L’Etat libéral démocratique a tendance à ramener vers le technique ce qui est de l’ordre du politique parce qu’il considère que la démocratie, ce sont les normes qu’il a édictées, et qu’à partir du moment où une norme est légale, elle est légitime. Nous vivons aujourd’hui en Europe, ou plus précisément dans l’Union européenne, dans des systèmes politiques légalistes — selon la typologie établie par Carl Schmitt —. On met la loi en avant, comme si les lois régnaient, comme si elles s’imposaient comme des normes générales, de manière technique, aux individus. Dans un tel régime, il n’y a plus de place pour la controverse. Or, la tendance à dépolitiser le politique est ressentie comme une agression par une majorité des gens car elle vise à leur retirer cette capacité de décider, c’est à dire sa souveraineté[10]. De plus, cette dépolitisation se fait sous couvert d’un discours moralisateur. Nous avons aujourd’hui un discours absolument insupportable qui est tenu par des politiciens, et par les journalistes à leurs soldes, et qui prétend représenter le « camp du bien ». Il faut d’ailleurs dire que la tendance que l’on observe depuis la fin des années 1980 à poser les problèmes comme des oppositions entre « bien » et « mal », cette tendance qui donna en son temps naissance à ce que l’on a appelé la « génération morale », aboutit à la fin du politique. C’est l’essence même de la dépolitisation du politique. Dès lors, le sentiment d’avoir été dépossédé du pouvoir démocratique se combine de plus avec un réel sentiment de rage qui provient du fait que ceux qui ont capturé à leur profit la politique, ceux qui ont tiré profit de cette dépossession du plus grand nombre, l’on fait sous couvert de la morale. Il est difficile d’imaginer une situation pire que celle ou un petit groupe commet des actes contraires à la morale mais au nom de cette dernière. J’avais identifié cette évolution qui a amené les élites à défendre leurs intérêts, en le dissimulent derrière un discours à dominante économique qui se prétend fondé en technique, dans mon livre de 2002, Les économistes contre la démocratie (Albin Michel).

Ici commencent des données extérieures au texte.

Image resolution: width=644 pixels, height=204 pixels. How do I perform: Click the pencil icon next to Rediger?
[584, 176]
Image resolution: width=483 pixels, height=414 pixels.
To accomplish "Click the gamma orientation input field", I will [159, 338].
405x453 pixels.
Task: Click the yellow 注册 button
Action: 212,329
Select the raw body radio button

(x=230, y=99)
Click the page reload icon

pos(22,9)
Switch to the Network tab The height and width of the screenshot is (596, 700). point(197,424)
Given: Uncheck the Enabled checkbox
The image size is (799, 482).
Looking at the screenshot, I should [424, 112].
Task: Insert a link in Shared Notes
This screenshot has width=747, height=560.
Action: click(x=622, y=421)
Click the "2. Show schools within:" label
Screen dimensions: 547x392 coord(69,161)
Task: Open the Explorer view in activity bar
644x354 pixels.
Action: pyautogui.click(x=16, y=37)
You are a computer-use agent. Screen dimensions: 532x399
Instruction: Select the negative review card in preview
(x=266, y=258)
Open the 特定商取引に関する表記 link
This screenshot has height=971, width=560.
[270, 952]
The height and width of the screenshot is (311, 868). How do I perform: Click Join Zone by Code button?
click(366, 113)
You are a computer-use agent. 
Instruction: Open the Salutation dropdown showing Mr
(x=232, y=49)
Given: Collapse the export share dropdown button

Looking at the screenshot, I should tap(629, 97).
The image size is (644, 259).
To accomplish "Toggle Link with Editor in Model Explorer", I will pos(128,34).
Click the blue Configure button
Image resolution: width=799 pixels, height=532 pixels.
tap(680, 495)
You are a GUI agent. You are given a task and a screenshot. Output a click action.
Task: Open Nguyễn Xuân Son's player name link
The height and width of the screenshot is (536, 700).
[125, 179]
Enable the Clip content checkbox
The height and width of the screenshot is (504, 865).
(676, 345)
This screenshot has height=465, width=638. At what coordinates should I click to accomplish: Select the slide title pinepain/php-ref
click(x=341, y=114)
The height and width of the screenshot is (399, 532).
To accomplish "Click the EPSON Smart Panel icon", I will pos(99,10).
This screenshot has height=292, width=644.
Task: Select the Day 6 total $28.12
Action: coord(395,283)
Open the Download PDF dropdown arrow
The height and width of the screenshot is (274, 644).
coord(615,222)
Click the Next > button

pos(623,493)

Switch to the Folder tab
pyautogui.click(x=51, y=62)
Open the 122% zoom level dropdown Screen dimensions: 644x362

Comment savoir si l’on peut en rester sur le plan technique ou si l’on doit se situer sur le plan politique pour apporter une solution à un problème donnée ?

Il convient de poser la question des critères, ce que j’ai fait dans mon ouvrage, Souveraineté, démocratie, laïcité (Michalon, 2016) : dès lors qu’un argument unique est capable de trancher une question, on est dans le champ du technique. Un exemple : vous êtes malade, votre médecin prescrit une opération. Même si on sait que tout médecin peut se tromper, à la fin des fins, le médecin répond à la question « faut-il opérer ce patient ? » sur la base d’une confrontation d’arguments techniques. En revanche pour répondre à la question « faut-il rester ou sortir de l’euro ? », on est dans le champ du politique parce qu’il y a un réel débat et qu’il n’y a pas un argument essentiel qui permettrait de le trancher.

Finalement, il faut comprendre l’émergence du populisme non point comme une pathologie mais au contraire comme un antidote aux dérives de l’Etat législateur et de sa tendance permanente à dépolitiser le politique. Il permet de revivifier le politique en tant qu’espace des antagonismes qui impose, sur le plan politique, d’opposer amis et ennemis.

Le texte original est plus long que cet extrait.